Durante décadas, ir para a clandestinidade significou perdendo seu sinal e sua tábua de salvação. coreano pesquisadores do ETRI (Instituto de Investigação em Electrónica e Telecomunicações) mudaram o paradigma com um avanço que parece simples, mas é genuinamente notável.
A tecnologia permite a comunicação de voz a 100 metros de profundidade, sem fio. Este é o primeiro do mundo e é mais importante do que você imagina.
Como funciona?
A comunicação usa tecnologia de fonte de comunicação subterrânea de campo magnético e é a primeira tentativa bem-sucedida do mundo.
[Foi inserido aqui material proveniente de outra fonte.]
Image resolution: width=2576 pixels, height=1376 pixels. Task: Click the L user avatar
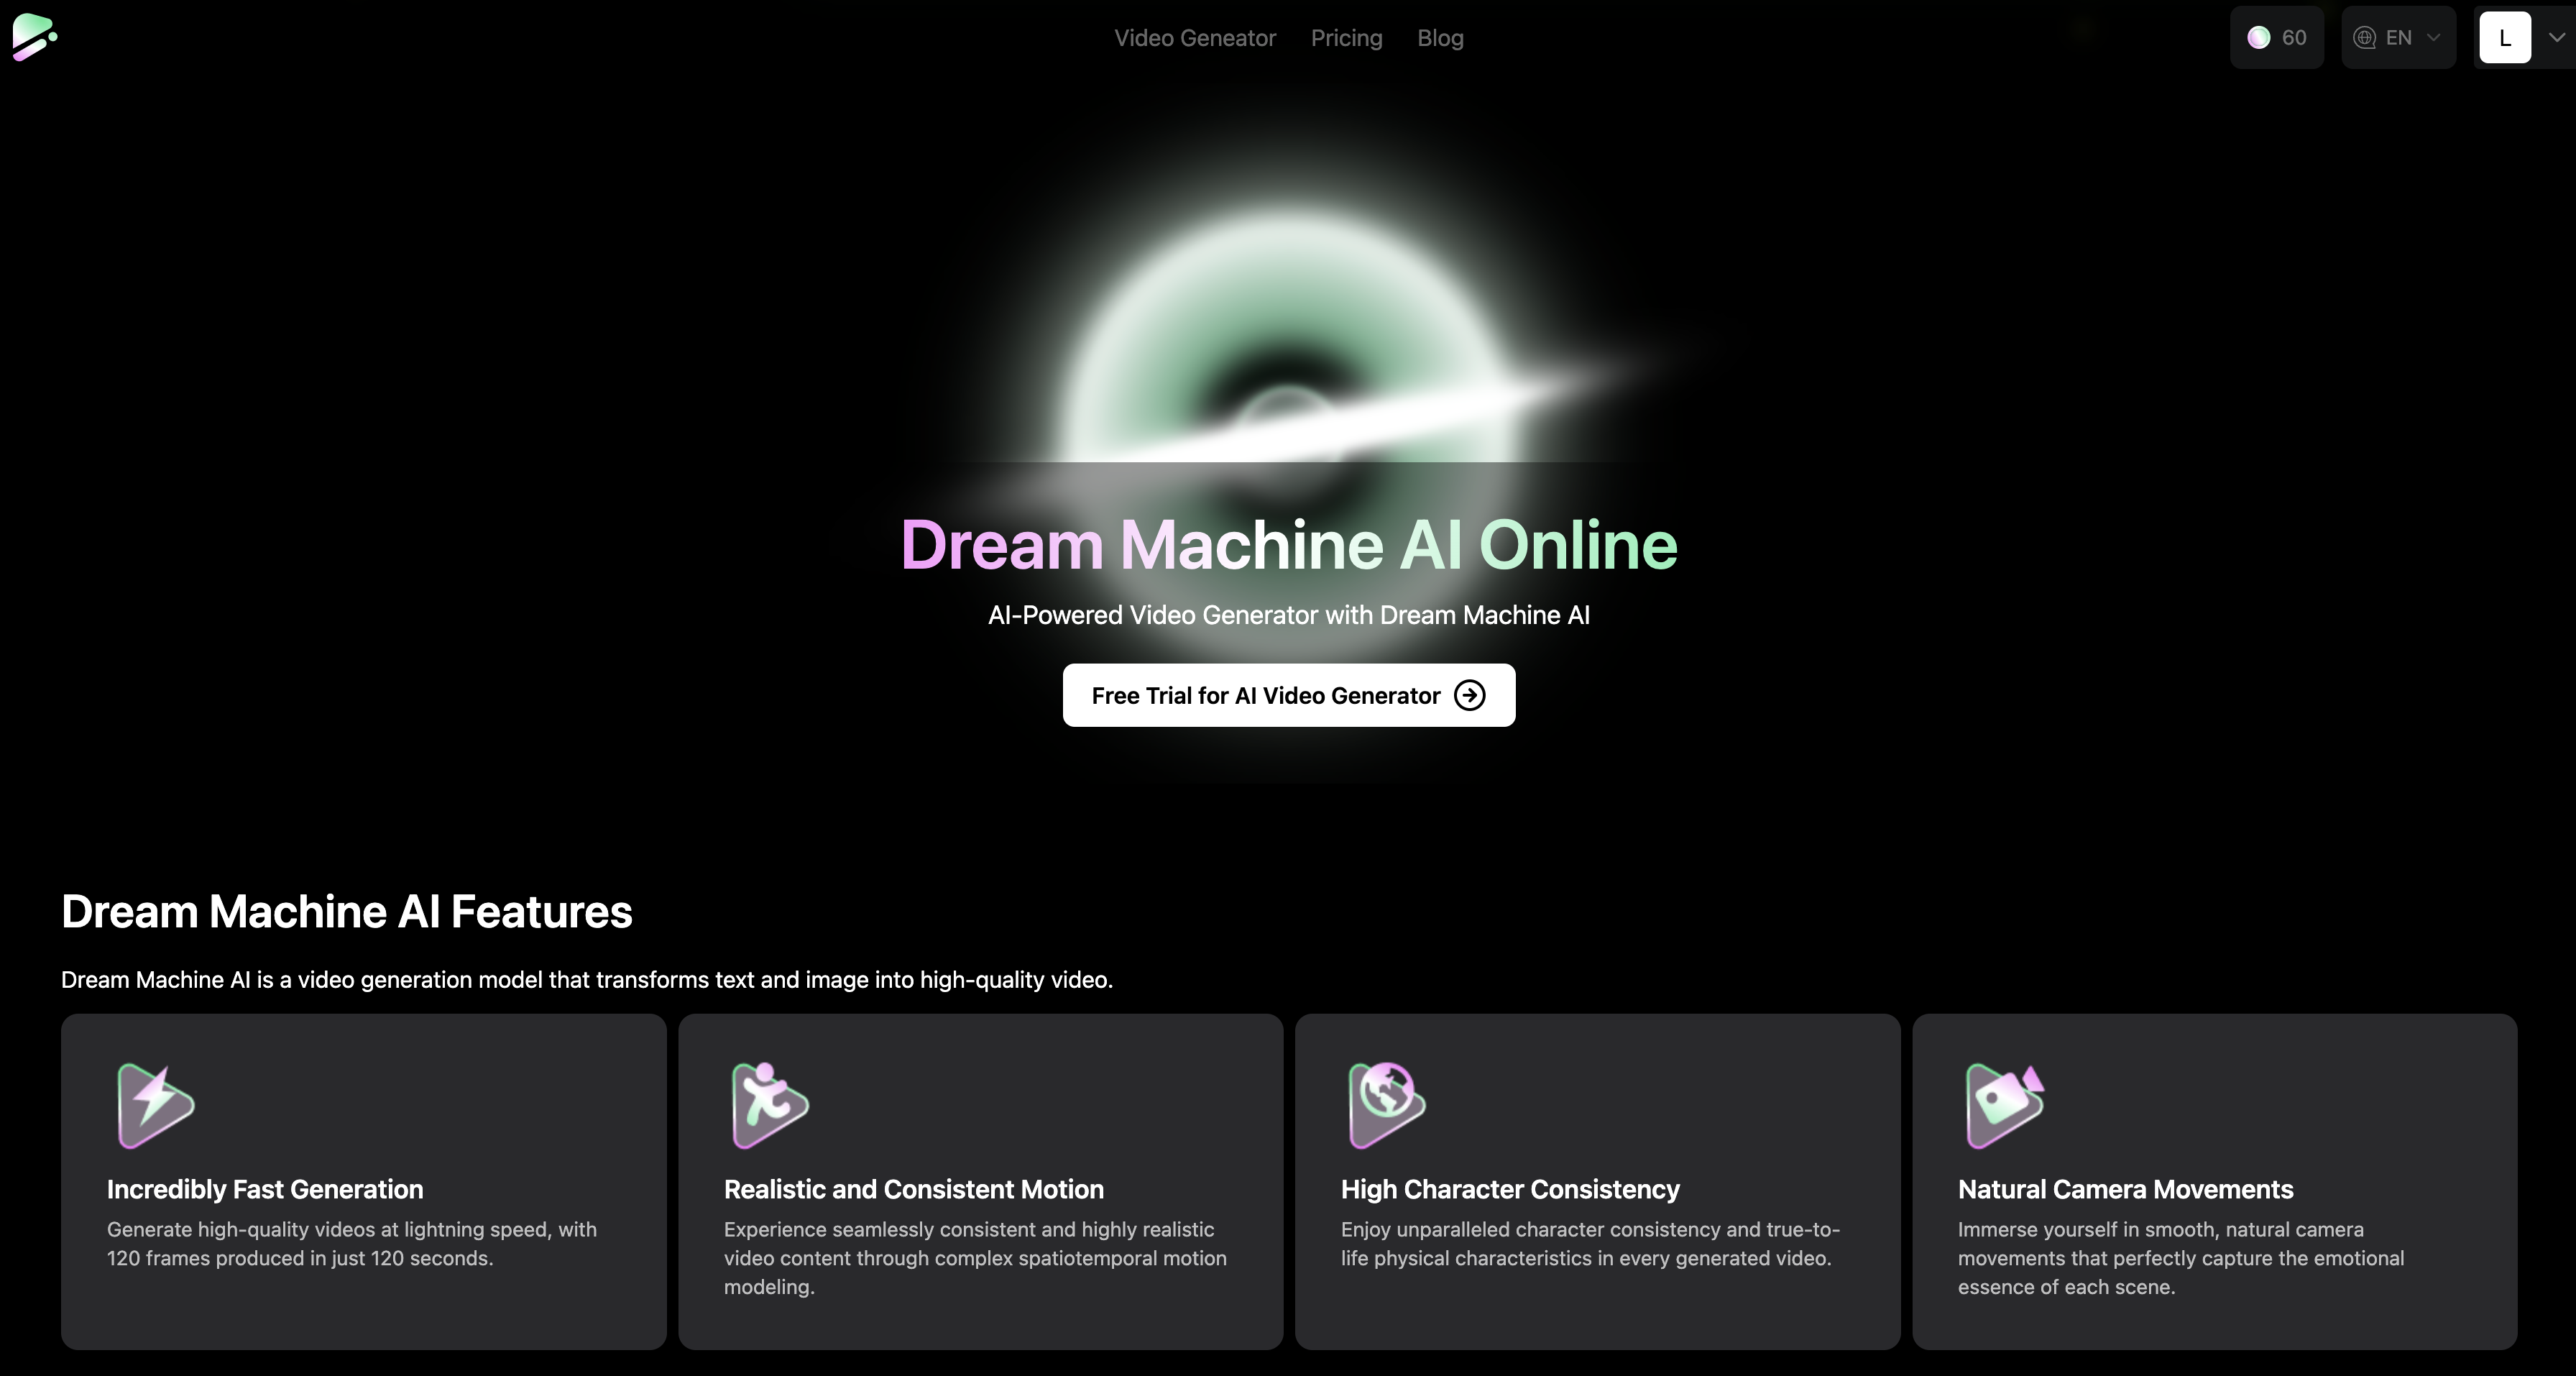(2504, 38)
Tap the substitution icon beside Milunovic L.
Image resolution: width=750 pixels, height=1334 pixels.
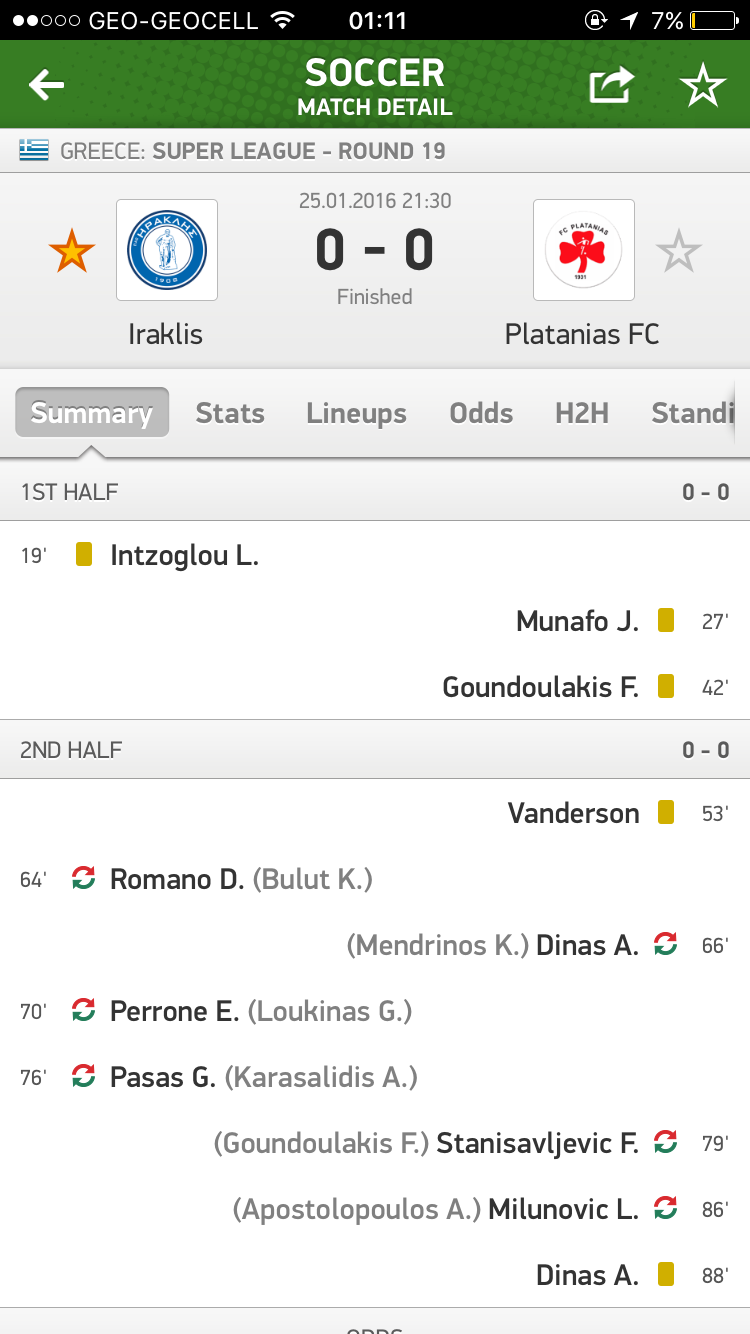coord(665,1208)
Em vez de depender de ondas de rádio convencionais, que são absorvidas quase instantaneamente pelas rochas e pelo solo, o sistema do ETRI utiliza campos magnéticos de baixa frequência.
A configuração inclui uma antena de transmissão de 1 metro de diâmetro na superfície e um pequeno sensor receptor subterrâneo operando a cerca de 15 kHz. Isso é largura de banda suficiente para suportar uma taxa de dados de 2 a 4 kbps, o que é suficiente para comunicação de voz bidirecional clara.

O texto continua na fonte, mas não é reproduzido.